STD-Trees: Spatio-temporal Deformable Trees for Multirotors Kinodynamic Planning

TL;DR

This paper introduces STD-Trees, a novel method that enhances multirotor kinodynamic planning by locally deforming trajectory trees in space and time, significantly improving convergence speed.

Contribution

It proposes a new spatio-temporal deformation approach for trajectory trees that accelerates convergence in kinodynamic planning for multirotors.

Findings

Spatio-temporal deformation improves convergence speed.

Compatible with various RRT-based methods.
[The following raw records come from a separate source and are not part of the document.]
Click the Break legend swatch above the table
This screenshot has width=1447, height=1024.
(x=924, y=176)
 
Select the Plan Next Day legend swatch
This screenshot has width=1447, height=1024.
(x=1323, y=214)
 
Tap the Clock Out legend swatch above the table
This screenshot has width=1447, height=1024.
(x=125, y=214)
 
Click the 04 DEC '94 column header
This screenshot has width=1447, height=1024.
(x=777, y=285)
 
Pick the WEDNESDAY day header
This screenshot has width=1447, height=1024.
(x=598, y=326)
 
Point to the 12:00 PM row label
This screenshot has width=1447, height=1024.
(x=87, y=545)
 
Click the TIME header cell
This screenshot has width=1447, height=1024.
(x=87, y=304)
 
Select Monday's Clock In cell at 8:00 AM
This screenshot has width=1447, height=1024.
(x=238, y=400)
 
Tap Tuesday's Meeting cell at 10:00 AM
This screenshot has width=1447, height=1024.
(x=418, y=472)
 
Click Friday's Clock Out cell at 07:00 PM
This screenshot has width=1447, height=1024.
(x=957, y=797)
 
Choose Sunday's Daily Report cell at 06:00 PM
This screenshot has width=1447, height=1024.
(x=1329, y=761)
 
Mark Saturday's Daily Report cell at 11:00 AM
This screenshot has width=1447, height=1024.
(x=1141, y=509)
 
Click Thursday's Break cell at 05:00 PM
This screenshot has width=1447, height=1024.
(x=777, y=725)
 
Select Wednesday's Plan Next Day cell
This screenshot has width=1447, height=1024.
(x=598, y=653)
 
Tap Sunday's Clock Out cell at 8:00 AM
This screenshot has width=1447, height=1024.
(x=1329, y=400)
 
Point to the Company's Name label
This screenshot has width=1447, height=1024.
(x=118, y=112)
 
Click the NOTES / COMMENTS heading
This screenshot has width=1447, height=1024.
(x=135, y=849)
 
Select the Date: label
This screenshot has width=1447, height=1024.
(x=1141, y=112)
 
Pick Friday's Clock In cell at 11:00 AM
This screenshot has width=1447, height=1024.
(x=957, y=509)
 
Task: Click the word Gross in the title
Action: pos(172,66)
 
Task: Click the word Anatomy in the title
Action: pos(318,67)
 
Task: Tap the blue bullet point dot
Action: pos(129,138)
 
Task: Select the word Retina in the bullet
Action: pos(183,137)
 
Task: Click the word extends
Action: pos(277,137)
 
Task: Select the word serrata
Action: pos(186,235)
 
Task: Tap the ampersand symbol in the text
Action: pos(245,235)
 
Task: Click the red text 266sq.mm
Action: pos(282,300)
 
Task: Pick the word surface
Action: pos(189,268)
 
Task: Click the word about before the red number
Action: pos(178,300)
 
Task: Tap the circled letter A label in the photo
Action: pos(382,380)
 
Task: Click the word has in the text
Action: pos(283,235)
Outperforms spatial-only deformation in experiments.

Abstract

In constrained solution spaces with a huge number of homotopy classes, stand-alone sampling-based kinodynamic planners suffer low efficiency in convergence. Local optimization is integrated to alleviate this problem. In this paper, we propose to thrive the trajectory tree growing by optimizing the tree in the forms of deformation units, and each unit contains one tree node and all the edges connecting it. The deformation proceeds both spatially and temporally by optimizing the node state and edge time durations efficiently. The unit only changes the tree locally yet improves the overall quality of a corresponding sub-tree. Further, variants to deform different tree parts considering the computation burden and optimizing level are studied and compared, all showing much faster convergence. The proposed deformation is compatible with different RRT-based kinodynamic planning methods, and numerical experiments show that integrating the spatio-temporal deformation greatly accelerates the convergence and outperforms the spatial-only deformation.